• [TASK STATEMENT]:
The lines to copy are those in the records below that hold the word "Python".

• [RECORDS FOR THIS TASK]:
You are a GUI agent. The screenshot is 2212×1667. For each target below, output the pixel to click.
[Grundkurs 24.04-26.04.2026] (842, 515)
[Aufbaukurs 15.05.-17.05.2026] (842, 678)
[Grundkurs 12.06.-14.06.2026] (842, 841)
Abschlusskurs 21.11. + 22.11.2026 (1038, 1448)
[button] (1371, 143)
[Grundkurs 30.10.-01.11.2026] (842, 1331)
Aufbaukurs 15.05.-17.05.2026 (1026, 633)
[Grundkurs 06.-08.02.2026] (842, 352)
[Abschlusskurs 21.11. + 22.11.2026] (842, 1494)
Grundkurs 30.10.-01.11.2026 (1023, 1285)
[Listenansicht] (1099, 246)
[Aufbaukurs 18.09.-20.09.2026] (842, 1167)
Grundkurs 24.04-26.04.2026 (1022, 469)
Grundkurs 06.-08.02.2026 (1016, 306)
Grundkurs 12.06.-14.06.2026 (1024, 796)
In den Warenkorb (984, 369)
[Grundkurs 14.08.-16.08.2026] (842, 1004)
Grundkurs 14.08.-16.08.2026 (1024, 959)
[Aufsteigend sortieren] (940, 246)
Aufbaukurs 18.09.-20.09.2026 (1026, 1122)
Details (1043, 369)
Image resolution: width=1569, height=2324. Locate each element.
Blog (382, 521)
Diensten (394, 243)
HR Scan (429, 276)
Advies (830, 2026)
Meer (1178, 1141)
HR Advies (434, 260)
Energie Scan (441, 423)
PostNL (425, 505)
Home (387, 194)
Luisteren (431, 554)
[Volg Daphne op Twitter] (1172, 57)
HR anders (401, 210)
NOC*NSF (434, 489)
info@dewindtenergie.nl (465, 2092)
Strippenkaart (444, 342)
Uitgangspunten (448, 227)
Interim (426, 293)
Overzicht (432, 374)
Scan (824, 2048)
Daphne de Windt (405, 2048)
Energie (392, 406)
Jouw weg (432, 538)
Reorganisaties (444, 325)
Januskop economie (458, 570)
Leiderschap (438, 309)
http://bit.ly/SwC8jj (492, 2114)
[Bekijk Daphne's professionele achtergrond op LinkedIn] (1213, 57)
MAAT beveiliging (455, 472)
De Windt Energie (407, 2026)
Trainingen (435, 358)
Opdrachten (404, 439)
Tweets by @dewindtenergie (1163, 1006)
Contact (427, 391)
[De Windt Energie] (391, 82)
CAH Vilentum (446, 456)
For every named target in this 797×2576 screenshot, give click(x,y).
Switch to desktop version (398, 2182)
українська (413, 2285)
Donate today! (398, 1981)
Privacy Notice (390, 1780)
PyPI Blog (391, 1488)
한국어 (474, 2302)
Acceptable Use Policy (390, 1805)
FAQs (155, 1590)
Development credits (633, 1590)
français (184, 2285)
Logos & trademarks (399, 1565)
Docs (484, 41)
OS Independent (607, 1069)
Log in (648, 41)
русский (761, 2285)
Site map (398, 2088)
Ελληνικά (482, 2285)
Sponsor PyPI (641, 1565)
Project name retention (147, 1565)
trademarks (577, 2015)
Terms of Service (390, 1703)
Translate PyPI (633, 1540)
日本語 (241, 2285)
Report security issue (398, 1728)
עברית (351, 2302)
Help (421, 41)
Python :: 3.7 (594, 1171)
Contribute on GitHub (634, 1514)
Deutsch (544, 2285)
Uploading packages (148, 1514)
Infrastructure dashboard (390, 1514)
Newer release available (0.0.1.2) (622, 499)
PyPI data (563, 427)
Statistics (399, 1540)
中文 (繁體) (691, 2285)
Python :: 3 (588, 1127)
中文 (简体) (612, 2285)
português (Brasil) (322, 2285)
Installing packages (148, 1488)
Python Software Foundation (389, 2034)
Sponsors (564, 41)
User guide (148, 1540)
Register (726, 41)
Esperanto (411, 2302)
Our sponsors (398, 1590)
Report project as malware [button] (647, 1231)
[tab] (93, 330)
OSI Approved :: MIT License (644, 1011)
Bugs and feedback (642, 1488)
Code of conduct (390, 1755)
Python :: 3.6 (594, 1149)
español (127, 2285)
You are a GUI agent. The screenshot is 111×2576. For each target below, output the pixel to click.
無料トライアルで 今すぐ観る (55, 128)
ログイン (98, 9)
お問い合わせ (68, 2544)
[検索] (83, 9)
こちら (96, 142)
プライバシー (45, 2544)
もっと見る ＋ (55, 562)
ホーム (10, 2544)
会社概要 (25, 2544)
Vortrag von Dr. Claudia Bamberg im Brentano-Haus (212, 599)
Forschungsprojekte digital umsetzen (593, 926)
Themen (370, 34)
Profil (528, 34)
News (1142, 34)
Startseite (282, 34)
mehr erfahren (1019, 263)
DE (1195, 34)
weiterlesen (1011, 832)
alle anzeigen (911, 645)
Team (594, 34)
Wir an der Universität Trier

• [EXERCISE RESPONSE]:
Python :: 3.7 (594, 1171)
Python :: 3 (588, 1127)
Python Software Foundation (389, 2034)
Python :: 3.6 (594, 1149)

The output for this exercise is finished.